Celtic dug in to record a memorable victory at Ibrox in Brendan Rodgers’ first Derby match since his summer return to Scottish football.
Four wins out of five along Edmiston Drive broke the hearts of the home fans who petitioned and bullied their Board of Directors into reducing the allocation of away tickets from 7,000 to 700 and now down to zero.
After 10 months in the job today was the day for Micky Beale to step out of the shadows of Steven Gerrard and show that he can manage a team, select the tactics, respond and react with substitutions to deliver the first meaningful win of his career.
He failed.
In the most testing of circumstances Rodgers came up with a way to win, his delight after the match told you everything about the importance of today’s result.
Within the course of eight days the returning Celtic manager recently lost three central defenders plus Reo Hatate.
As an emergency measure Nat Phillips was brought in on loan last week from Liverpool but was unavailable for today’s match meaning that Gustaf Lagerbielke and Liam Scales were paired together with three Celtic appearances to their CV over the last 18 months.
🍀 Kyogo’s first-half strike sealed a memorable 1-0 win for Celtic over fierce rivals Rangers – who had a goal controversially disallowed following a VAR check ⬇️ pic.twitter.com/VlOV9nJLFu
— Sky Sports Scotland (@ScotlandSky) September 3, 2023
There was some shaky moments in the first half but on the front foot Celtic’s attackers were causing problems and creating chances.
Kyogo Furuhashi had gone through on goal twice in the first half without scoring but made it third time lucky in stoppage time when he got on the end of a Matt O’Riley header behind Connor Goldson to snap the ball into the net.

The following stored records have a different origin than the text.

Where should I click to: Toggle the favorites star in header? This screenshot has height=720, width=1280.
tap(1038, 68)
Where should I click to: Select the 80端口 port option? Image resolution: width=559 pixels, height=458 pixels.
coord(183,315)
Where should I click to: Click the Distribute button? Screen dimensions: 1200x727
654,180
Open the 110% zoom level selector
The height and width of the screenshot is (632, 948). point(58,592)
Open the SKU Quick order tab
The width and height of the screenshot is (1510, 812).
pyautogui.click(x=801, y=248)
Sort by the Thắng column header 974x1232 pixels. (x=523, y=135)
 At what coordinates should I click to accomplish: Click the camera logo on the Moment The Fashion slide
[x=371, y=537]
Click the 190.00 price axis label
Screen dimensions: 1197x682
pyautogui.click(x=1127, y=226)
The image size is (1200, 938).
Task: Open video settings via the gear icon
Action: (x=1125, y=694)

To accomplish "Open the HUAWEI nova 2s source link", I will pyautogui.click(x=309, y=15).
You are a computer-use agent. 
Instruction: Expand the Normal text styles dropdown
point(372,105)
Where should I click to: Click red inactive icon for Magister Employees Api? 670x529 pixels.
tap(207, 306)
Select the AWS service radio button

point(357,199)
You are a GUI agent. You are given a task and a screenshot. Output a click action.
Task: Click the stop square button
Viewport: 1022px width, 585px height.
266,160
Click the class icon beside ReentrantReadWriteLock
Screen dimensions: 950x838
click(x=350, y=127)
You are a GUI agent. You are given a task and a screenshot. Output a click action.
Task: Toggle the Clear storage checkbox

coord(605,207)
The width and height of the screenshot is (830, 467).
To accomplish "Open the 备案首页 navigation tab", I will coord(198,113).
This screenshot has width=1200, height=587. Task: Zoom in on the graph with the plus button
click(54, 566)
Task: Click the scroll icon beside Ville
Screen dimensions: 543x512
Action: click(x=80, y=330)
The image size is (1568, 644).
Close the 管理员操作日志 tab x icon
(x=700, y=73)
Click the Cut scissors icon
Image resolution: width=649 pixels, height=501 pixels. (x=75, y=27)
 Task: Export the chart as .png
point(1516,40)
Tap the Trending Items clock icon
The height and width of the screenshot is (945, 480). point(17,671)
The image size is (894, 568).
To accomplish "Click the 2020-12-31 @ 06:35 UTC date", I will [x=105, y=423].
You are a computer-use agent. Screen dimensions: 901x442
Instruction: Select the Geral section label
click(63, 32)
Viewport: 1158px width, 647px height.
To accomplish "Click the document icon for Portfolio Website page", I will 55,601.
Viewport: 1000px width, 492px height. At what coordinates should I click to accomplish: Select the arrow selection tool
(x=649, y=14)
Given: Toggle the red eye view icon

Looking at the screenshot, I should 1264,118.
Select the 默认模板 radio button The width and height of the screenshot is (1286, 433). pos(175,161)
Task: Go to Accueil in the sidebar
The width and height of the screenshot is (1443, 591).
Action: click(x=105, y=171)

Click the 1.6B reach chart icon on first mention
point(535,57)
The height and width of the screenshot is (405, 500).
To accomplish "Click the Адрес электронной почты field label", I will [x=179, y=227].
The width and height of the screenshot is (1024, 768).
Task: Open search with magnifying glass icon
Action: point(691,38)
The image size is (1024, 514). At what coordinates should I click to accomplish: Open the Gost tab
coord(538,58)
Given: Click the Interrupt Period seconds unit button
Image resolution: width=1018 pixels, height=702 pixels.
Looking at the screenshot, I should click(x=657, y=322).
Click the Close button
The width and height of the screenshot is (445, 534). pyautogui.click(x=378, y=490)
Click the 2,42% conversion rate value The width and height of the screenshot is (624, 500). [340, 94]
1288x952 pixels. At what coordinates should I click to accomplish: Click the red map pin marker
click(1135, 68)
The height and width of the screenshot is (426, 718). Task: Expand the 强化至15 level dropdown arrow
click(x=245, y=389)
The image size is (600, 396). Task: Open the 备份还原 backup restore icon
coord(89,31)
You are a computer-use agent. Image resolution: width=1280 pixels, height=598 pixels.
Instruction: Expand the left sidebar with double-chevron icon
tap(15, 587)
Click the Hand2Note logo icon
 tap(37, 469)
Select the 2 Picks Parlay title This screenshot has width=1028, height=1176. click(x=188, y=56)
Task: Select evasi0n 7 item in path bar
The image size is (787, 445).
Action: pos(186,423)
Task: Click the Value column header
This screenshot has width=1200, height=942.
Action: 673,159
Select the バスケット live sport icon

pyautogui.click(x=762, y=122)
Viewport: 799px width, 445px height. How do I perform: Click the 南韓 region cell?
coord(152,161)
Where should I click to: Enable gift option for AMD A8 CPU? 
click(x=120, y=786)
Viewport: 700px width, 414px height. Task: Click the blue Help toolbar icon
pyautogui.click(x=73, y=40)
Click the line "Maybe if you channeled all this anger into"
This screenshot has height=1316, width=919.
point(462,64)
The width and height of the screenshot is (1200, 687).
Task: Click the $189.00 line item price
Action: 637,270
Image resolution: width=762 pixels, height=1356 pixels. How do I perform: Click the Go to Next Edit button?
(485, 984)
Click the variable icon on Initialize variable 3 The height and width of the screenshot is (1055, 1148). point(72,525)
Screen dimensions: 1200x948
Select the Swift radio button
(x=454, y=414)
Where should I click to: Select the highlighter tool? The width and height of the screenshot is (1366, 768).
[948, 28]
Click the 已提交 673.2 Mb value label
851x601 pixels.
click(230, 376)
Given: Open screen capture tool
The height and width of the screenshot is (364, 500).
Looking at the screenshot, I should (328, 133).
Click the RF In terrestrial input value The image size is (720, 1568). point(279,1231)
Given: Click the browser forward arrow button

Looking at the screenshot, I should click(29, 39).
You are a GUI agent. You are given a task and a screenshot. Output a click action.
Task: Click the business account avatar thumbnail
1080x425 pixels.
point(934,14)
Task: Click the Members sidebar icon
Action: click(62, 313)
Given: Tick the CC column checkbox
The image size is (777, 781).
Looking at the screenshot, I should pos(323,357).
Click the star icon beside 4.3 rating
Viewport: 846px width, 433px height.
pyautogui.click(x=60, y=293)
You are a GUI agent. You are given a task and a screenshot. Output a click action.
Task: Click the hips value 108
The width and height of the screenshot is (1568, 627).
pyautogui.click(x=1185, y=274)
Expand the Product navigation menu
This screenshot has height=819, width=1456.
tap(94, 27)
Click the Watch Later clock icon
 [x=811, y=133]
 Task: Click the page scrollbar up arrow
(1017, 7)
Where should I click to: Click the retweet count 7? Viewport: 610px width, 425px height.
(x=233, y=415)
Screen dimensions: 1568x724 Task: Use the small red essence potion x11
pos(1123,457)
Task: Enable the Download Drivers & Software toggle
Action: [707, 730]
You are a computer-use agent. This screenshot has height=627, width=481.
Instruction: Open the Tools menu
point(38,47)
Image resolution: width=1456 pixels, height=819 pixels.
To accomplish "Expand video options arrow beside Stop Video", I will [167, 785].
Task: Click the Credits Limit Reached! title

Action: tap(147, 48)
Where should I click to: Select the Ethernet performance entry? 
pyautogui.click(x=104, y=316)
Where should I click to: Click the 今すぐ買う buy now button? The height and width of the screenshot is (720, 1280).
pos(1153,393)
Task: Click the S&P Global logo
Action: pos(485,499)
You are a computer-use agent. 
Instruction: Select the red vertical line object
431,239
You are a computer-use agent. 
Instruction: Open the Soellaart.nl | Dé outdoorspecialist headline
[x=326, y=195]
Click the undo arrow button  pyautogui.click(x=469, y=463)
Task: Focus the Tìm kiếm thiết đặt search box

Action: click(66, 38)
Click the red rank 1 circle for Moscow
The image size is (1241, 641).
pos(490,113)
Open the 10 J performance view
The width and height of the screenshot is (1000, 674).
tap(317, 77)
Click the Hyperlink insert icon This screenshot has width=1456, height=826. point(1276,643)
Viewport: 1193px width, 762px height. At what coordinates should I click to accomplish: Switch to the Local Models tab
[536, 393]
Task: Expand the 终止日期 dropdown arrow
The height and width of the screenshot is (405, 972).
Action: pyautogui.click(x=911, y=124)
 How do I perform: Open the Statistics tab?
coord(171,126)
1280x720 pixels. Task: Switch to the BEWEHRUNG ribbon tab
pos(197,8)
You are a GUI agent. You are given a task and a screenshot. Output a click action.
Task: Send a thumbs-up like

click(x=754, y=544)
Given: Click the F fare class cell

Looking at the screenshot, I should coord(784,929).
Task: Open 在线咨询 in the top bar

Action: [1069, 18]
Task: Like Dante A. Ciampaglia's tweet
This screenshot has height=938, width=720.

Ibrox was silenced but the boos were soon ringing out as 50,000 home fans reacted to a familiar script.
After the break Celtic dropped deeper but created the better chances, Kyogo again missed while Jack Butland saved well from Liel Abada although Don Robertson awarded a goal kick.
Joe Hart stood tall in the Celtic goal, Tony Ralston and Alexandro Bernabei were thrown on for tiring full-backs as Scales grew taller, blocking everything that was thrown his way.
Finally, after seven minutes of stoppage time the final whistle went, the away dug out rejoiced against a backdrop of anger and misery inside a half empty Ibrox.